Recommended settings for Defender for Office 365

If you have booked the Defender for Office 365 function for your Microsoft 365 tenant, we recommend the following additional settings. If you do not set these settings, NoSpamProxy may consider emails to have been successfully delivered even though they were intercepted in the Microsoft tenant's quarantine. Activating automatic notifications prevents suspicious emails from being moved to quarantine and possibly deleted automatically.

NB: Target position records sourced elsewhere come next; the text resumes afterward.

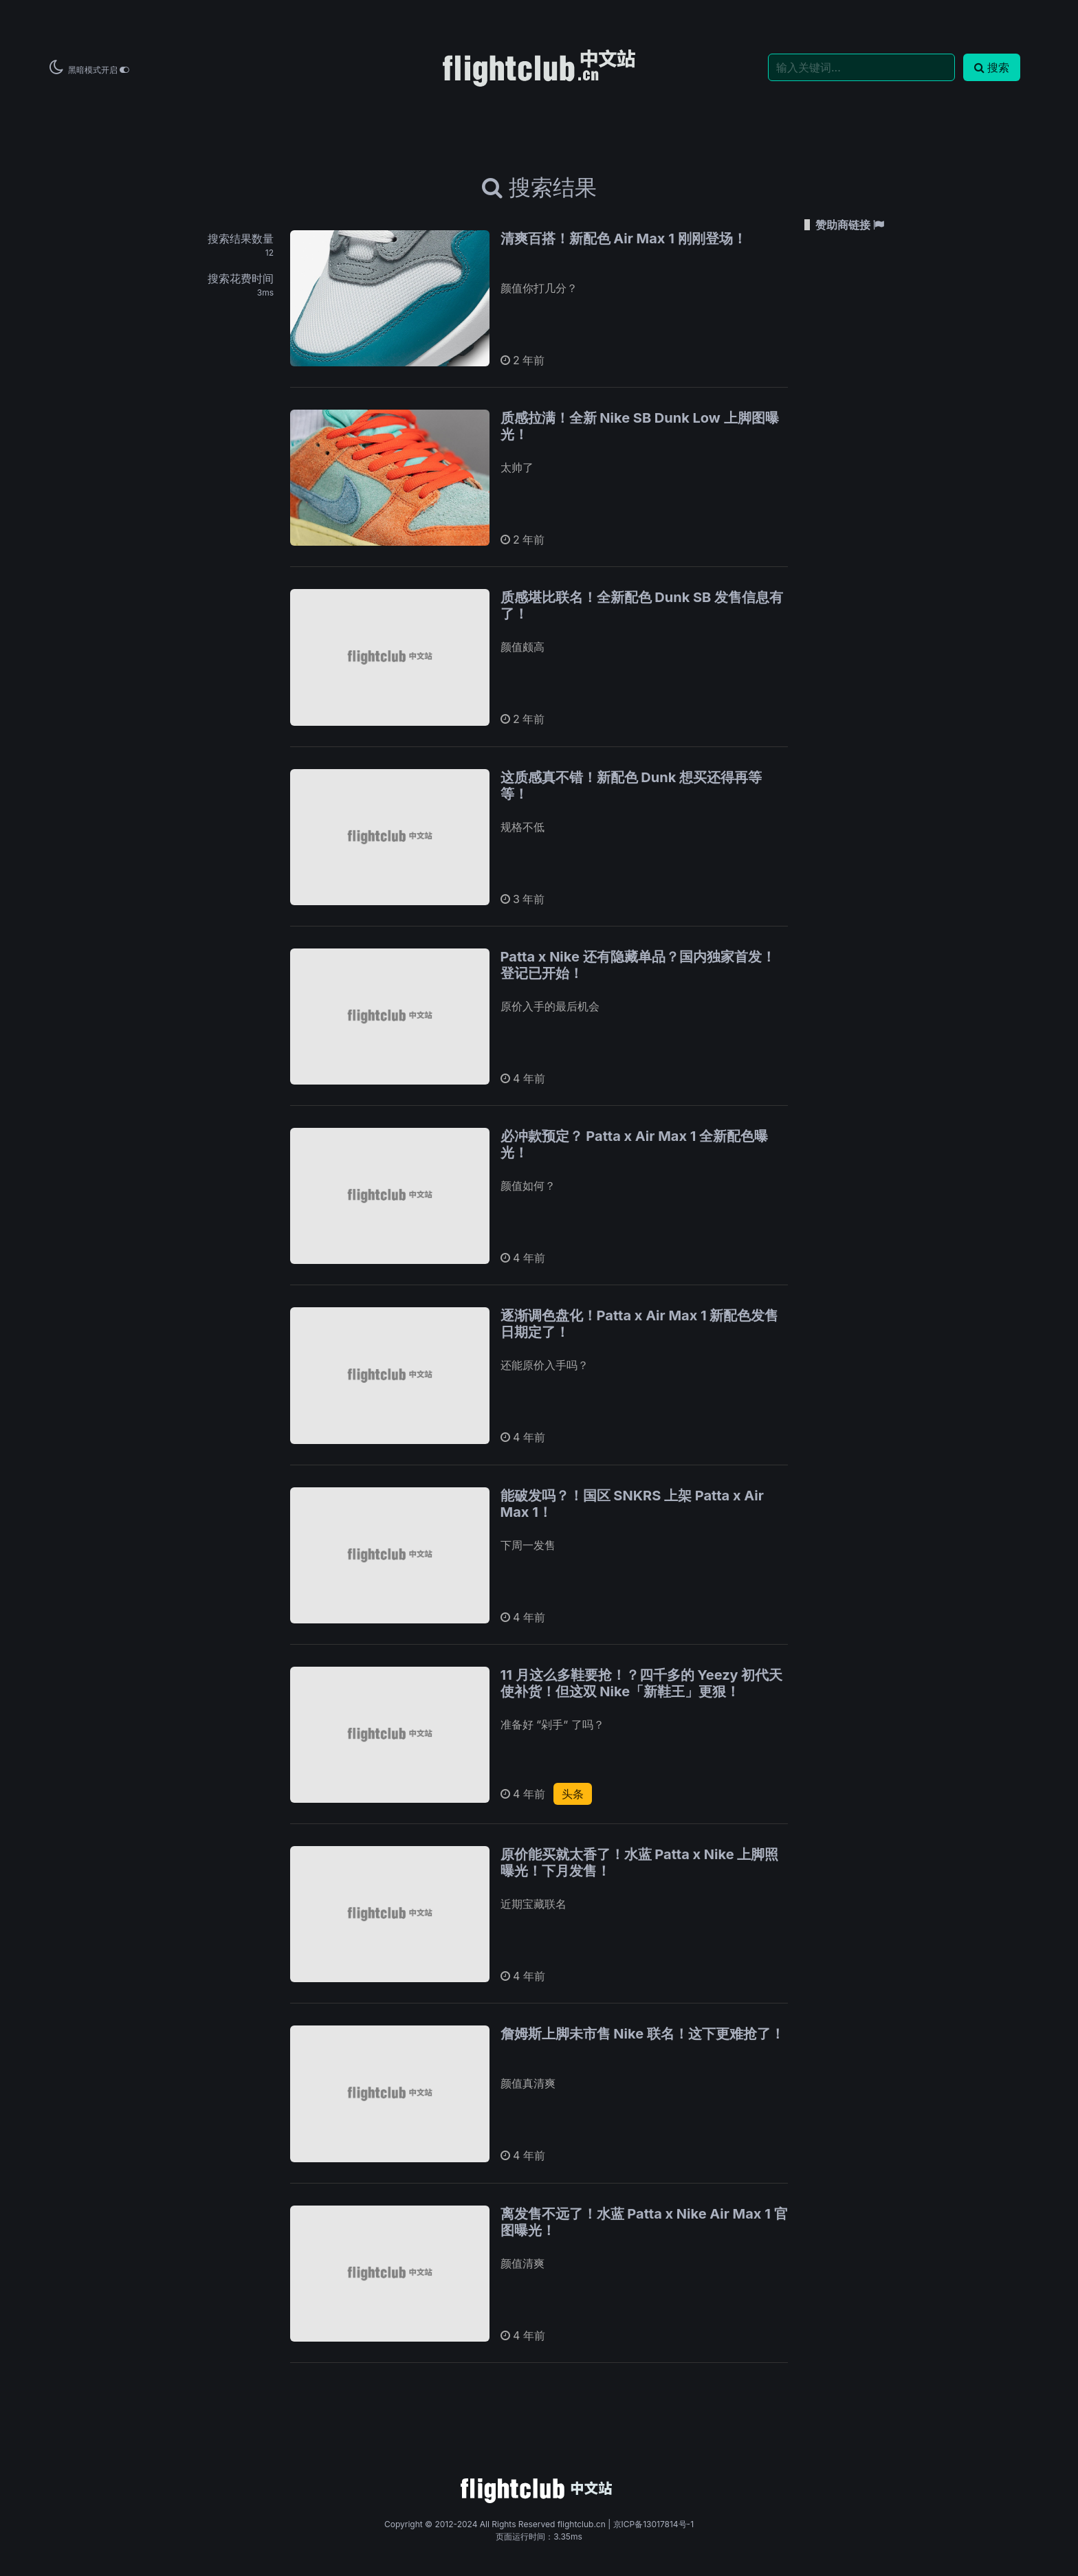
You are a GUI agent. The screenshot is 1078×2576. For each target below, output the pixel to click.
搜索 (991, 67)
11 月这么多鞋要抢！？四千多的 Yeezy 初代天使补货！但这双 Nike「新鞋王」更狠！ (641, 1683)
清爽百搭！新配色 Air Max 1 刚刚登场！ (623, 238)
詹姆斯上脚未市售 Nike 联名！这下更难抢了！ (642, 2033)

To activate corresponding notifications for the original recipient address, create a corresponding policy. This has the effect that

• the users have limited access to the quarantine or
• do not have access to the quarantine (if desired) and receive a notification when an email is moved to quarantine.

Proceed as follows:

1. Open the Microsoft Defender 365 portal and log in with your access data.
2. Select the Policies & rules area.
   
   
3. Go to Threat policies > Quarantine policies and click Add custom policy.
4. Give the policy a name under Policy name.
5. Under Recipient message access, select the type of access you want to allow recipients.
   
6. Under Quarantine notification, tick the Enable box to activate the notifications.
   
7. Under Summary, click Global Settings and select the interval for sending notifications under Send end-user spam notifications.
   
8. Go to Policies & rules again and click on Alert policy.

9. Customise the two policies Email messages containing malware removed after delivery and Email messages containing malicious URL removed after delivery as shown below:
   

   

In this way, the accounts stored as tenant administrators also receive a notification as soon as an email or its content has been removed due to malicious links or malware.